Have you implemented measures in the data collection process to ensure the reliability of the data collected? (e.g. if your raw data is collected from sensors, possible measures to ensure reliability include regular re-calibration, and/or redundant streams with multiple correlated and overlapping sensors)
How do you assure the quality of your labeling process, and validate the resulting labels?
The main idea is to not use data blindly. Take time to understand the data source,. You can also analyse the data to look for inconsistencies i.e. look at feature value range, statistics ie. mean for numerical data, data frequencies for categorical data.
3. Ensure that the model output is not part of the input#
This is important for models using data crawled from the internet. For example, when translations of pages done by the model were used as training data for the model.
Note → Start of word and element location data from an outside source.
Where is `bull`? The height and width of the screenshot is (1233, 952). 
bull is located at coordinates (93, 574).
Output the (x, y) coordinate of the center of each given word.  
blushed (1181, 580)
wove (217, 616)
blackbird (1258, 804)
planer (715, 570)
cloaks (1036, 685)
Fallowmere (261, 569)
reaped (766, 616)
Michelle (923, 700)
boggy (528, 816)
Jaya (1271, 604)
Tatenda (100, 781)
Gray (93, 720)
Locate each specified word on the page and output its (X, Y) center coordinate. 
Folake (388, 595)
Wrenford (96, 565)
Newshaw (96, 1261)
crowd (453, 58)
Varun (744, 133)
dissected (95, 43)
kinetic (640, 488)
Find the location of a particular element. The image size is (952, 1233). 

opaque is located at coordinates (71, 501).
4. Model only outputs what the user requires (e.g. no confidence score unless necessary)#
This is to prevent an adversary in trying to extract information from your model. For example, for a image classifier, knowing confidence score can allow the adversary to predict whether or not a particular image was contained in the model’s training dataset.
5. Limit queries by users#
As mentioned earlier, if an adversary were given unlimited query access to a model, they can bombard the model with potential data candidates, in order to predict the distribution of the training data.
6. Anonymize the dataset#
As the last line of defense, annoymizing the dataset would prevent any personal identifiable information (PII) from leaking, as per Singapore’s Personal Data Protection Act (PDPA). However, by itself this is not enough as it does not protect the proprietary data.